The athlete said that he’d been suffering from sleep deprivation since the night of the shooting and that he had been functioning on a combination of anti-depressants and sleeping pills, with his nights ambushed by panic attacks and “terrible nightmares.” He also said that he didn’t want to see or handle another gun again in his life.

Visibly shaken and struggling to get his words in order, Pistorius tendered a tearful apology to Steenkamp’s friends and family in attendance. If their incredulous looks were anything to go by, it fell largely on deaf ears. “There hasn’t been a moment since this tragedy happened that I haven’t thought about your family,” he said. “I can’t imagine the pain and the sorrow and the loss I caused your family.”

In the past two days, the defense has taken great care in his attempt to restore Pistorius’s image, after the alleged ‘character assassination’ conducted by the prosecution last month seemed to have left the public with a less than favorable impression of the athlete. For most of his life, Pistorius has been the picture of resilience, a fearless bitter-ender who endured both the loss of his legs at birth and the sudden loss of his mother at the young age of 15. Roux played on the athlete’s personal history throughout his examination— What his childhood was like? What about his school days playing rugby at Pretoria Boys High? What of his faith? How did he cope with the death of his mother?—apparently hoping to show why Pistorius suffered from a heightened sense of paranoia about intruders.

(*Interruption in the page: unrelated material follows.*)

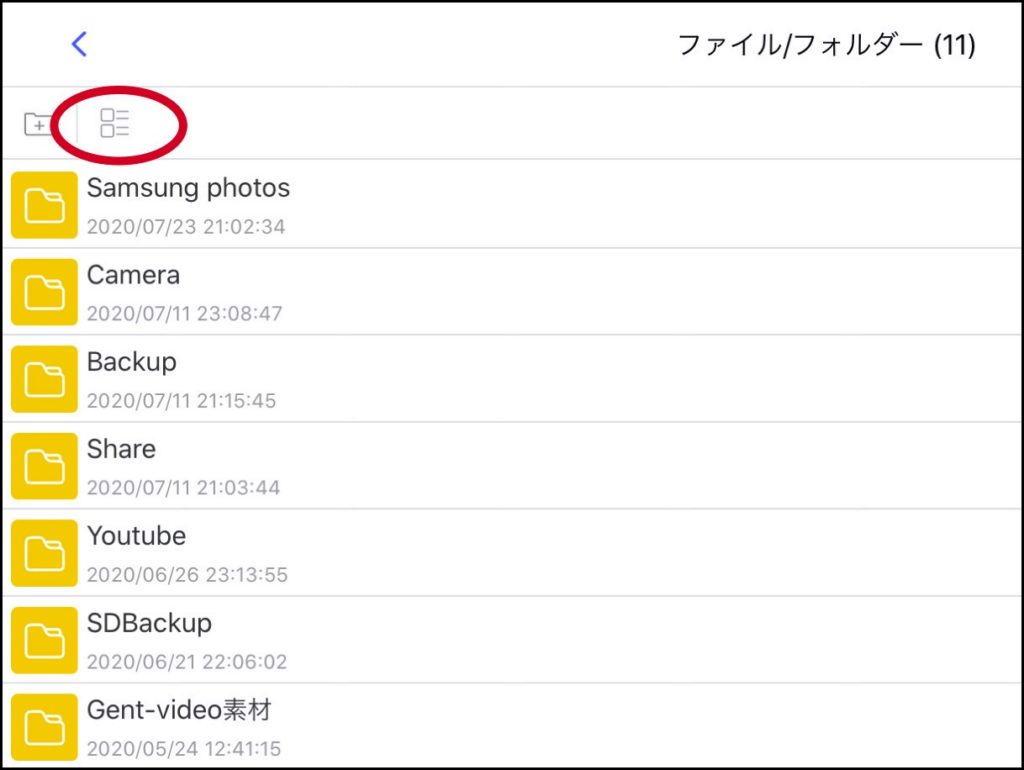Open the SDBackup folder entry
Screen dimensions: 1024x770
512,640
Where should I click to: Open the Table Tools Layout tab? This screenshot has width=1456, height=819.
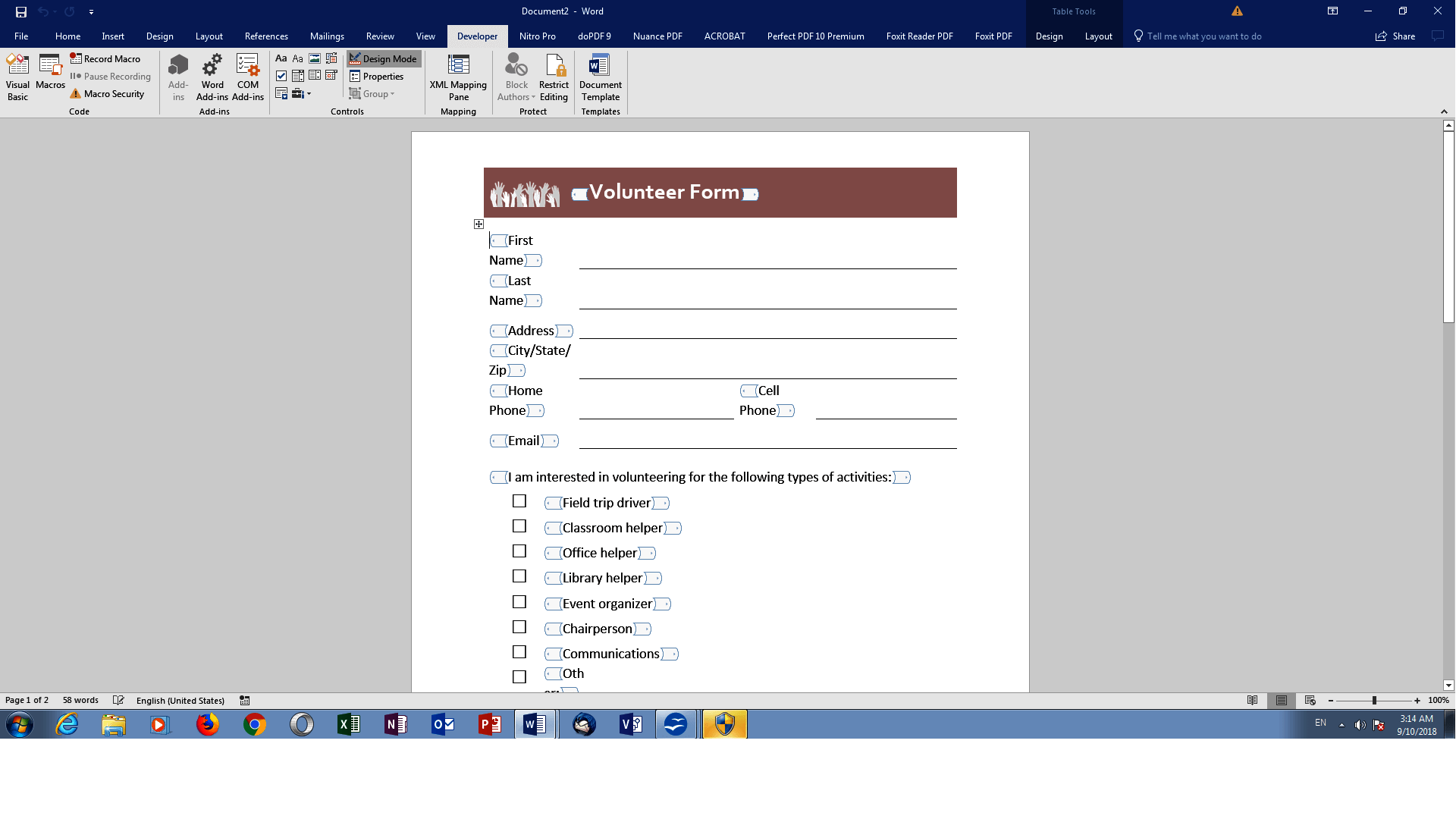click(x=1097, y=36)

A pattern quickly emerged around the issue of crime. Pistorius provided several instances where he felt his space and safety had been violated, either directly or vicariously (his brother and father have both been victims of carjackings). He spoke of how he had been conditioned to fear intrusion from childhood and how his mother would also sleep with a pistol under her pillow (like Pistorius, she, too, apparently ignored government firearms regulations that recommend that firearms be locked away in a safe). He spoke of death threats, of how his suspicions inclinations had intensified due to the constant contractual developments going on at the estate (an increased presence of working-class laborers is often blamed for the spike in crime in affluent areas in South Africa), and how a 2009 boating accident that nearly maimed his face prompted a sobering reappraisal of his own mortality. How constant travel and conflicting schedules were the reason he hadn’t attended church all that much, he said, adding that he admired Steenkamp’s religious devotion to God, whom he called his refuge during this turbulent time.

‘Besotted’ with Reeva

Earlier on in Tuesday’s testimony, Roux moved over to the messages exchanged between Pistorius and Steenkamp over the social messaging platform Whatsapp. Roux instructed Pistorius to reread—and in some cases provide explanation for—some of the 1700 messages sent throughout the course of their brief courtship. He focused specifically on any strained rhetoric that the state had pounced on during its case, apparently to quash any speculation that the relationship was unstable or abusive. Pistorius insisted that his relationship with Steenkamp was the opposite: that he “was besotted with” her and that even moments where he felt "insecure and jealous" were fleeting and quickly resolved.

““I was taken aback, bowled over by how much I felt for her,” he told the court, suggesting that he was “maybe more into her than she was at times with [him].”

He also disputed various claims made by former witnesses, including Samantha Taylor (an ex-girlfriend) and former friend Darren Fresco. He said that he did not cheat on Taylor with Steenkamp, as Taylor had suggested, nor did he instruct Fresco to take the fall for him after he accidentally shot a pistol while dining at Tasha’s restaurant in Johannesburg last year. He also vehemently denied the sunroof incident, in which Pistorius was accused of firing his gun through a sunroof while driving back from the Vaal River.

Pistorius is facing two counts of reckless handling of a firearm in public in addition to a premeditated murder charger that could send him to prison for life, which holds a minimum sentence 25 years under South Africa law. The accused will return to the stand tomorrow at 3:30am ET.